I relly don’t need to say anything else about that.
You got married two months ago? Congratulations!!!
Are you holding onto her because you are financially intertwined and you believe it would upset a great many things for you to remove her? Or is it more like, you’re a glutton for punishment and you really really love her, like the narrator in Offspring’s magnum opus song, “Self Esteem?” Be honest, because this matters. If it’s financial, and you’re terrified of the hassle of finding a new place, and buying all new stuff, or living in a reduced manner as a result because you can’t afford the same stuff you guys have jointly, etc. etc., please consider the longer-term picture.
Some of the unhappiest guys I know, who actually admit such things to me, are the ones that followed this idea that they needed to be with someone because they were too fearful of being on their own and they thought they didn’t have enough money to do it on their own. Then, they ended up slowly continuing down that path over the course of years, mentally discounting sunk costs along the way, and finding themselves waking up one day married with kids. All because they didn’t have the stones to cut the cord while their opportunity costs were low (i.e., having perfect optionality in being both unmarried and childless). Ironically, when examining the whole arc of time over one’s long, long life, they failed to pull the plug at precisely the time when the cost of doing so is at its minimum. Don’t be this guy, if this is what’s happening! These guys are the most miserable guys I know.

> **Requirement**:
Copy the portion of the advice passage starting at "Are you holding" and ending at "the longer-term picture.".

> **Material supplied**:
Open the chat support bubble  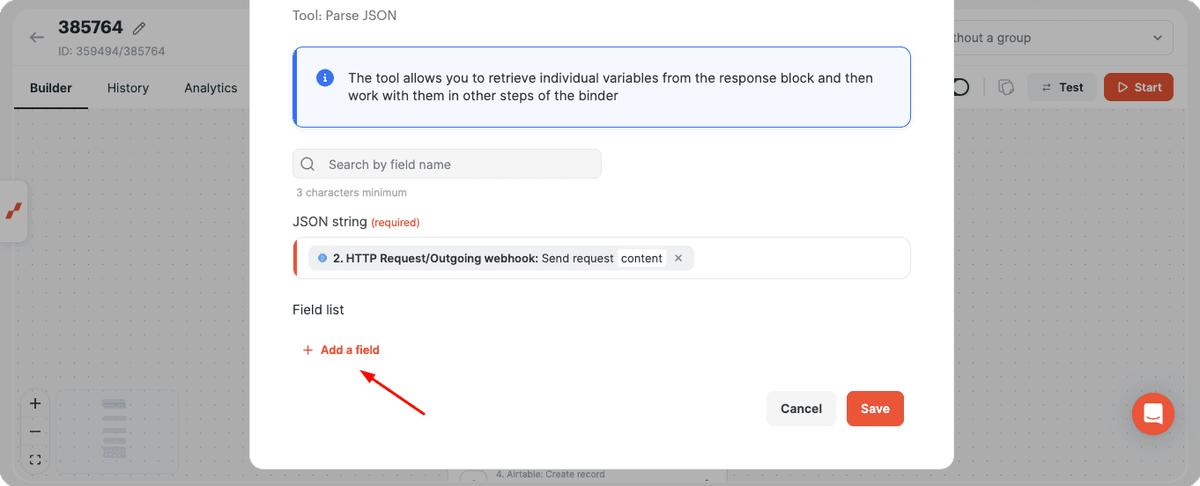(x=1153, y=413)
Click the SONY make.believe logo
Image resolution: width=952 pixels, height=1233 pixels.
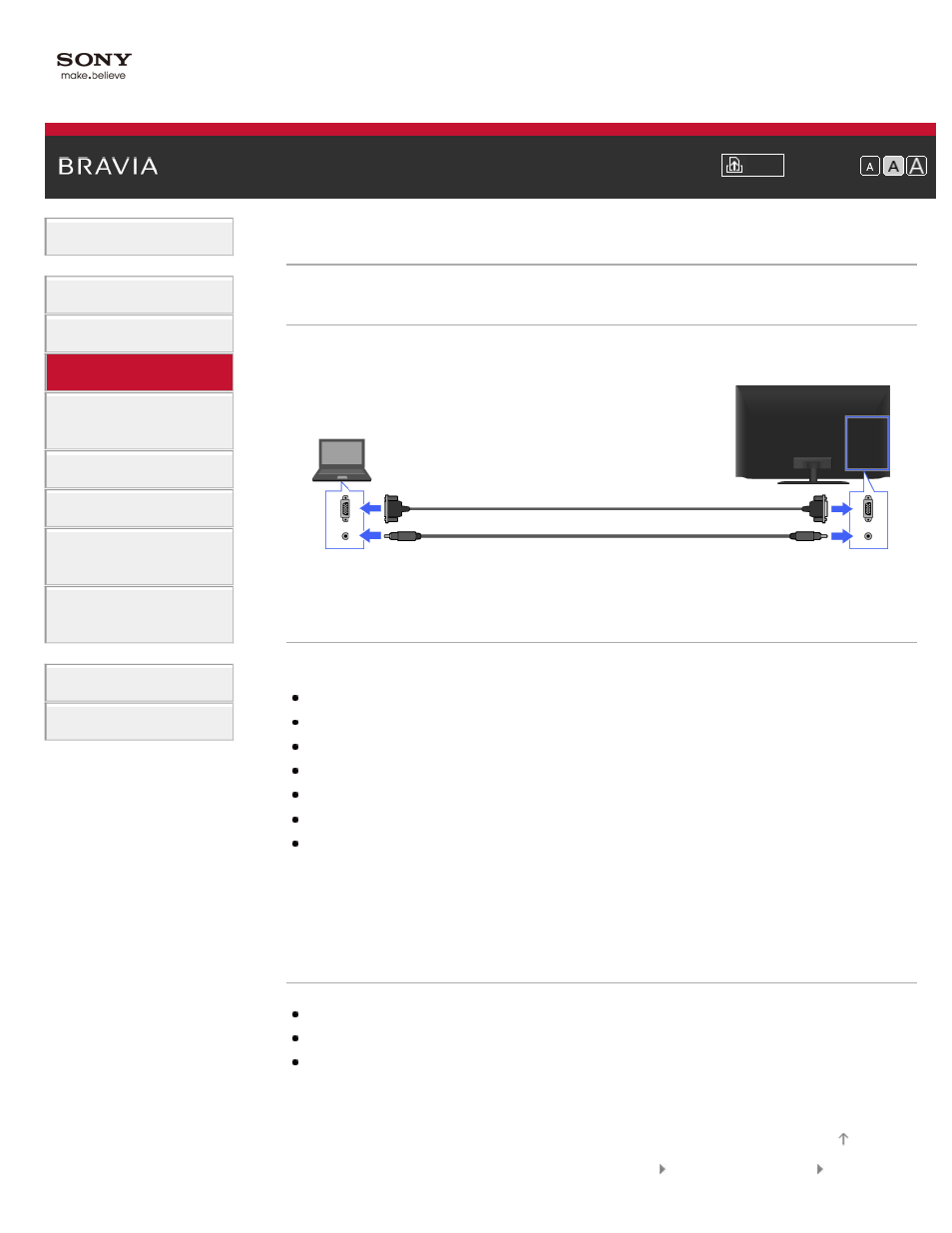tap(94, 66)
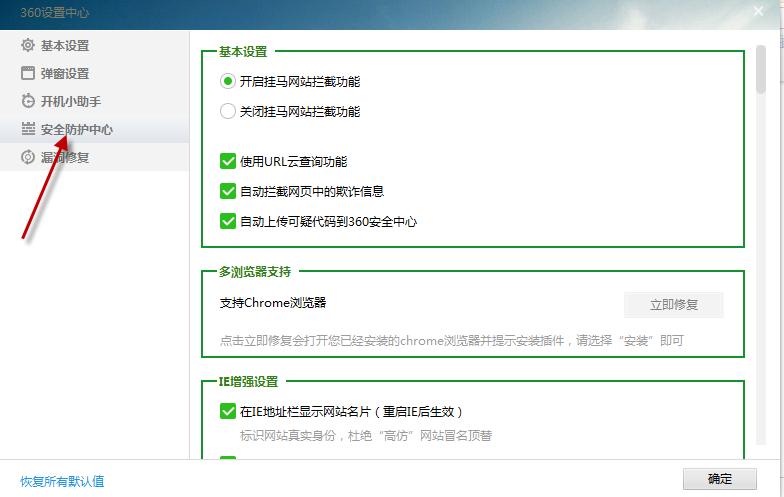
--
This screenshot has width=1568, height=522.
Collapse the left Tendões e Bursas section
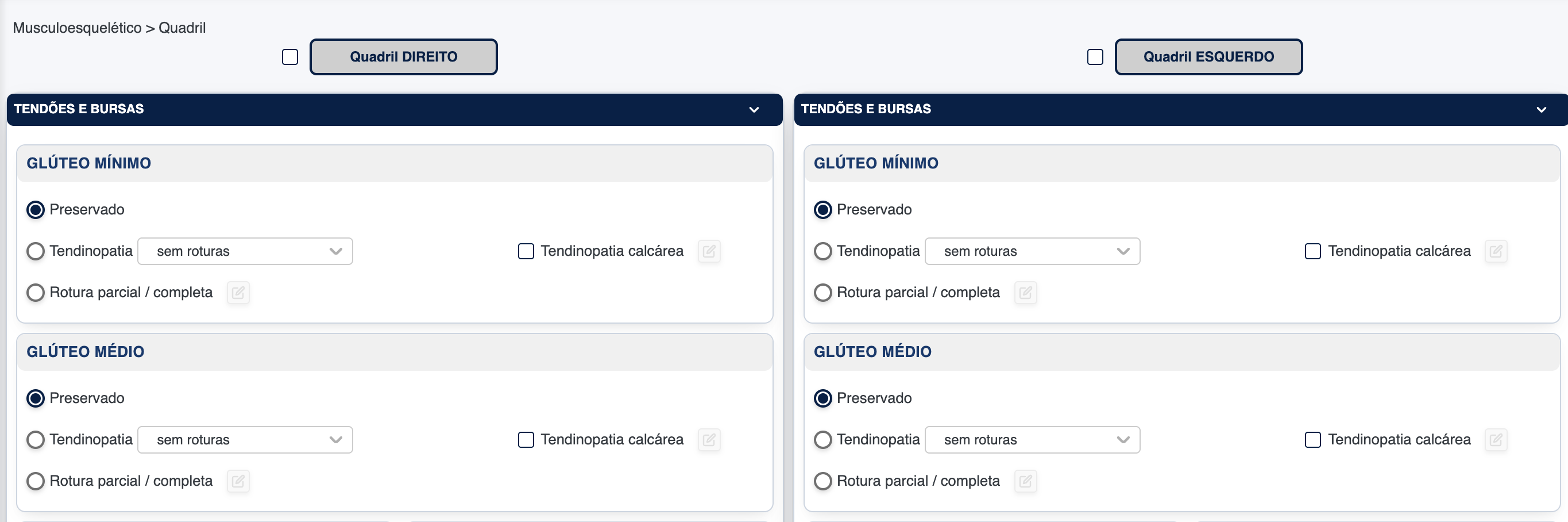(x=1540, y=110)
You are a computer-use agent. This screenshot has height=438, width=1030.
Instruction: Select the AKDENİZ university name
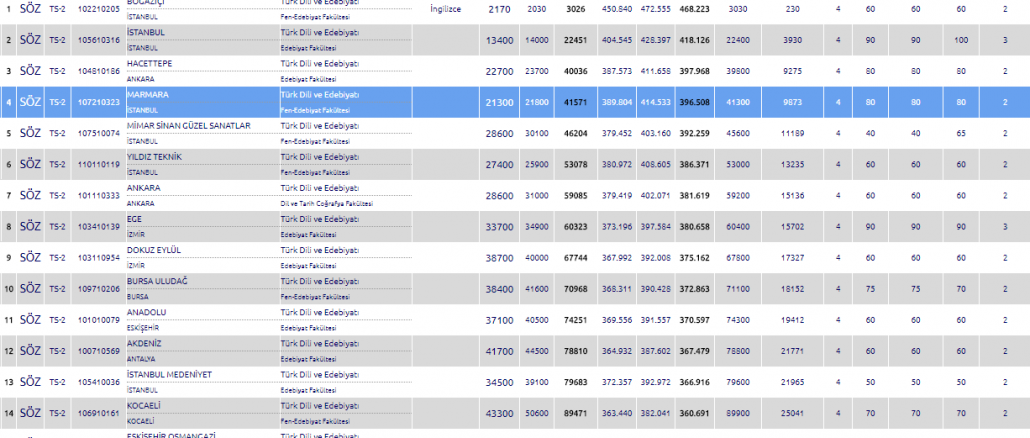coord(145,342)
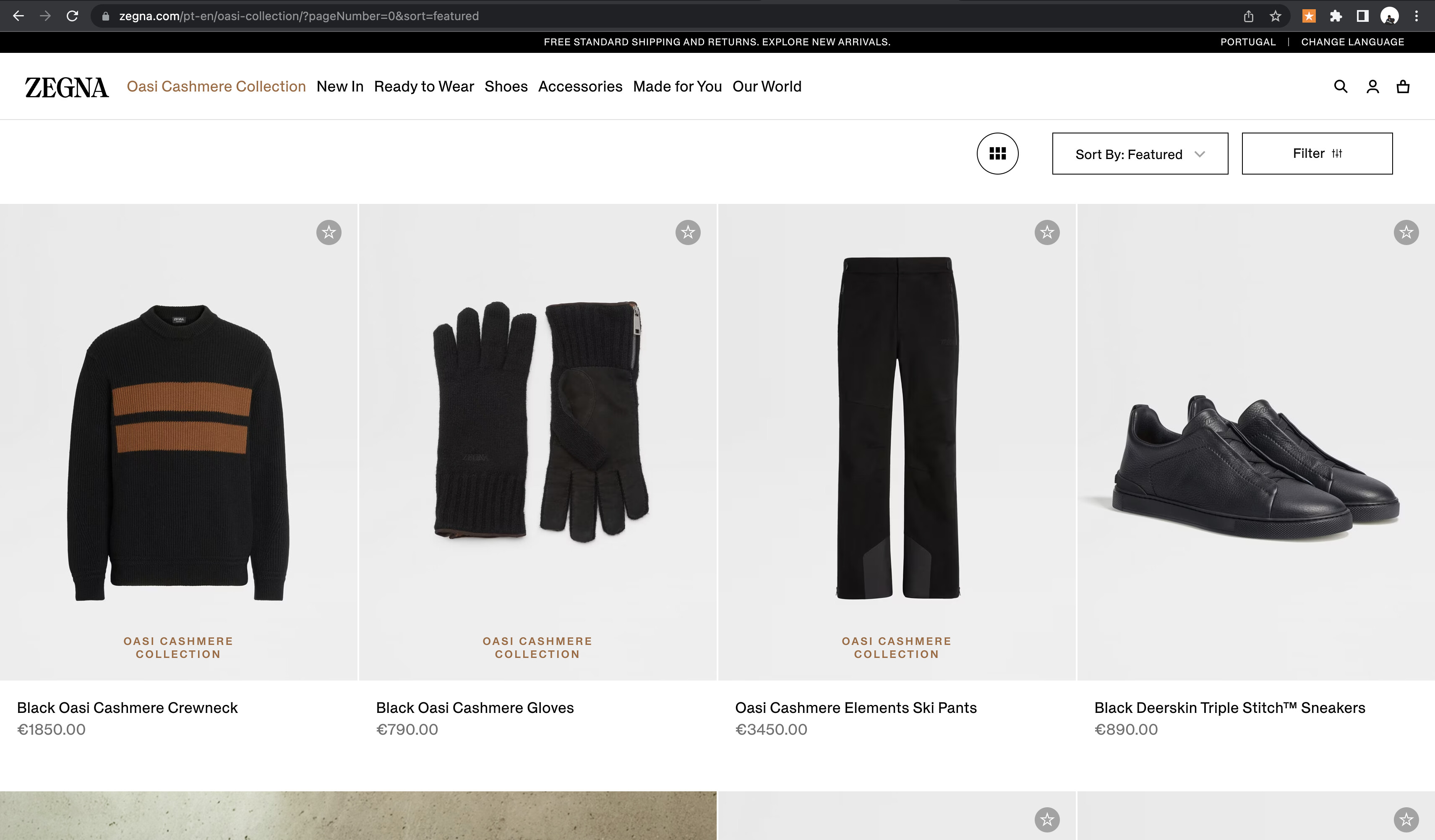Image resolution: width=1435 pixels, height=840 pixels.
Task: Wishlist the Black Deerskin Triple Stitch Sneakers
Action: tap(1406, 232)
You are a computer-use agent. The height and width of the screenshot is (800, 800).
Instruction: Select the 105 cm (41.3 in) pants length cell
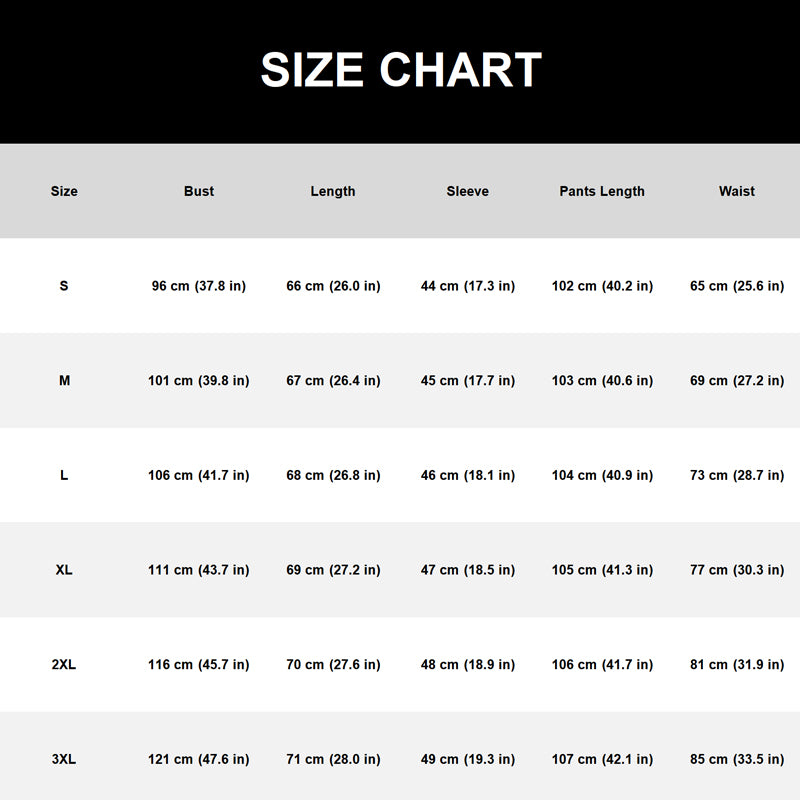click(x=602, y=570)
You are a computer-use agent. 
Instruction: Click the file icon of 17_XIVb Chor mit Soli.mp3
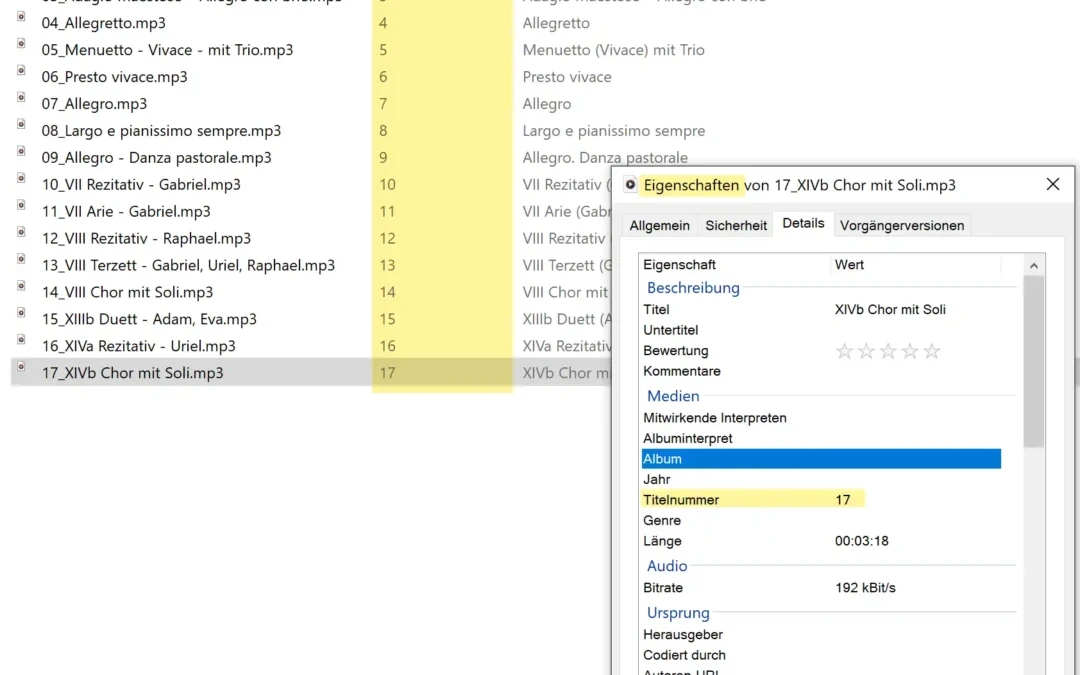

> **Finished exercise**:
Are you holding onto her because you are financially intertwined and you believe it would upset a great many things for you to remove her? Or is it more like, you’re a glutton for punishment and you really really love her, like the narrator in Offspring’s magnum opus song, “Self Esteem?” Be honest, because this matters. If it’s financial, and you’re terrified of the hassle of finding a new place, and buying all new stuff, or living in a reduced manner as a result because you can’t afford the same stuff you guys have jointly, etc. etc., please consider the longer-term picture.